===== Data for this exercise =====

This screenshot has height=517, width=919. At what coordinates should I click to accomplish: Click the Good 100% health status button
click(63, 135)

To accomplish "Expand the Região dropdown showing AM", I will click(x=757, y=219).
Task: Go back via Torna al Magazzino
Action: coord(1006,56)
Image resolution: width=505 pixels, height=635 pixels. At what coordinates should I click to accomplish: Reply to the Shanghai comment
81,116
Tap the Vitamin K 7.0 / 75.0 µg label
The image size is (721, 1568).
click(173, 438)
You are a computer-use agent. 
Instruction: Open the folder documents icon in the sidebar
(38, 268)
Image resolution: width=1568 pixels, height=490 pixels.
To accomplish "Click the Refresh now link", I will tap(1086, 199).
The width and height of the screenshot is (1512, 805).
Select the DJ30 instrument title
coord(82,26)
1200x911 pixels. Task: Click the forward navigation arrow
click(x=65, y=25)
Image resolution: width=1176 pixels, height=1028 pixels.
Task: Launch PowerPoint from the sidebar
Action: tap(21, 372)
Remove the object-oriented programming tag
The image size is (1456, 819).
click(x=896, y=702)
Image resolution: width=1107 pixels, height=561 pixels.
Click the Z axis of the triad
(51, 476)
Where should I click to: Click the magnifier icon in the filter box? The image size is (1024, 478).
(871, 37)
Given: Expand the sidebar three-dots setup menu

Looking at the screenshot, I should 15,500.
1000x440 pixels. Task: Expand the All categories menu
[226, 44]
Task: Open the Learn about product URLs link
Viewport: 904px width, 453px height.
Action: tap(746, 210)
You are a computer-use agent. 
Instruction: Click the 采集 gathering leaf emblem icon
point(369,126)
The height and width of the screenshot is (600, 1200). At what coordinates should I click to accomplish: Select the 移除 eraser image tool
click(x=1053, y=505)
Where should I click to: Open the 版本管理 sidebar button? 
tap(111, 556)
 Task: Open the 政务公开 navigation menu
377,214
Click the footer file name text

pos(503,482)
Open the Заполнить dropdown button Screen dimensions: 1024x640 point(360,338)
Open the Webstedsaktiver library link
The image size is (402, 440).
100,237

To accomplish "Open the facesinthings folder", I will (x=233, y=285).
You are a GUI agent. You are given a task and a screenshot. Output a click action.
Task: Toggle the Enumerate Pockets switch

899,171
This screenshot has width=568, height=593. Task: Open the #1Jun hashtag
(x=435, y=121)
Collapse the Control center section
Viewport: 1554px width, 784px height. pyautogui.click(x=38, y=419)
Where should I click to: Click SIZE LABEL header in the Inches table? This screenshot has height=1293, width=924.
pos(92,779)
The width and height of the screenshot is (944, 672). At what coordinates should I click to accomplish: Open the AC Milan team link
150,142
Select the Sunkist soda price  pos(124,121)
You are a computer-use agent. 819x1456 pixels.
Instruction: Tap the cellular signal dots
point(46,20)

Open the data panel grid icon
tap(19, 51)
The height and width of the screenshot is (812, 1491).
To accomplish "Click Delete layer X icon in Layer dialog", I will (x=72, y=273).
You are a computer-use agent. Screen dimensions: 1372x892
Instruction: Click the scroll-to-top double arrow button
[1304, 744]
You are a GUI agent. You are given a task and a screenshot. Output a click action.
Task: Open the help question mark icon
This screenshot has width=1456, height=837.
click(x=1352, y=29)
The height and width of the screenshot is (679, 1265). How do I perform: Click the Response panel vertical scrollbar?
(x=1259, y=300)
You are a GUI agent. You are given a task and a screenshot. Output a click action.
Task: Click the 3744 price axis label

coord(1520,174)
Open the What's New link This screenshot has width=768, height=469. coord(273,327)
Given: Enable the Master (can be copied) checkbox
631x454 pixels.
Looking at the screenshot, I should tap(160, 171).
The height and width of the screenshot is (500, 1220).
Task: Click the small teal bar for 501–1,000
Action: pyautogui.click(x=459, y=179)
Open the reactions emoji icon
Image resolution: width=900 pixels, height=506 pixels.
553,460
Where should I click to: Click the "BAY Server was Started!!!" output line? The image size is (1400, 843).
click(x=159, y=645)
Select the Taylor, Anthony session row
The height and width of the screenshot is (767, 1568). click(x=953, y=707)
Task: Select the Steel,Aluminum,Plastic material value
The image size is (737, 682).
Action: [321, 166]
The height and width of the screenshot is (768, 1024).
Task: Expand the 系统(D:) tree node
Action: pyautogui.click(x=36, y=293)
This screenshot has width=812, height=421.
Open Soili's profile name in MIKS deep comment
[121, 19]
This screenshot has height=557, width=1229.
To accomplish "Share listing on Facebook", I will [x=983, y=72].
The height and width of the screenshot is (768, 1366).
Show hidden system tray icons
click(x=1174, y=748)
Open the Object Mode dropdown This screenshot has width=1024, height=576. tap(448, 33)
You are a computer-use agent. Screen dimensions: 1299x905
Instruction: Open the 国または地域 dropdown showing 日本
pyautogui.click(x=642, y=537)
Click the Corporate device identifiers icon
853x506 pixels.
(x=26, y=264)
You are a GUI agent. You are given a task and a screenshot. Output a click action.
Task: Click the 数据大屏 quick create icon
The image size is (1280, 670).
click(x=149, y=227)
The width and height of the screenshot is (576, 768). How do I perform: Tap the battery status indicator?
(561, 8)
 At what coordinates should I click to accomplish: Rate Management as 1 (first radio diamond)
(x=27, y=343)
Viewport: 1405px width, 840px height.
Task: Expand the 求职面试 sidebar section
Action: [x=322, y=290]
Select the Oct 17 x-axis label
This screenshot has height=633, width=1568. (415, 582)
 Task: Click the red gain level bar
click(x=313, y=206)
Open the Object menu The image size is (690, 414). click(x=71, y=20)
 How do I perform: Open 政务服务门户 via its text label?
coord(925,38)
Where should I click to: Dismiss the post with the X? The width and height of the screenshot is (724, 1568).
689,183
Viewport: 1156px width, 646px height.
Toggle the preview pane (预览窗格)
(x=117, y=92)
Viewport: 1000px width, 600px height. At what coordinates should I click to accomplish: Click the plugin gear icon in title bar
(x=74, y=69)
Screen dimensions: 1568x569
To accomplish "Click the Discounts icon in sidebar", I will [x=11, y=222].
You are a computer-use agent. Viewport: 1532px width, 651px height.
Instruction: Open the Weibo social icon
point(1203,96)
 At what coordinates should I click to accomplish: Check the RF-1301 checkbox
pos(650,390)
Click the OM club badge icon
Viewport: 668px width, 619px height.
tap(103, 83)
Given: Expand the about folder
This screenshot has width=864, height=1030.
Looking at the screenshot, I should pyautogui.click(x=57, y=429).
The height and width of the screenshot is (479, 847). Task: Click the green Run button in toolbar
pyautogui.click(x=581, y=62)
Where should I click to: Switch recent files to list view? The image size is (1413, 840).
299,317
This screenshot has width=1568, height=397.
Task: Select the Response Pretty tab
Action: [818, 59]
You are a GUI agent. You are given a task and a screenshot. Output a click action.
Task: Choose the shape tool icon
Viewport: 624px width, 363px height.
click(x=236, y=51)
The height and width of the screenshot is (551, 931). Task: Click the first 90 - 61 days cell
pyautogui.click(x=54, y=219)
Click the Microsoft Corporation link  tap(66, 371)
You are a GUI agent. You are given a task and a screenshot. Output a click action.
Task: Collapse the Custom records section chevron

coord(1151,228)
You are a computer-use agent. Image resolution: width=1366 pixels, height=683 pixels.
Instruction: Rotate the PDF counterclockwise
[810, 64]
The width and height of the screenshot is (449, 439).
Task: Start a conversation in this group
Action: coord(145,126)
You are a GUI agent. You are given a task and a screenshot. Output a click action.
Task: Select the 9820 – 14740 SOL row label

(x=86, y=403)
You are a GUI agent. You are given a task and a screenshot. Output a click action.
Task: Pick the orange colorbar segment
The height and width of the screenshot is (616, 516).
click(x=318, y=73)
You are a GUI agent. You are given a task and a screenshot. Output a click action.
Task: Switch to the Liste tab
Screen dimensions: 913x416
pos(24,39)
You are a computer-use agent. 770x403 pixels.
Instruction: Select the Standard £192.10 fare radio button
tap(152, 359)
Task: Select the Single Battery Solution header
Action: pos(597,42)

=====

**Task directions:** Copy out every line of the material above that contains the string "about".

**Answer box:**
Task: Open the Learn about product URLs link
Given: Expand the about folder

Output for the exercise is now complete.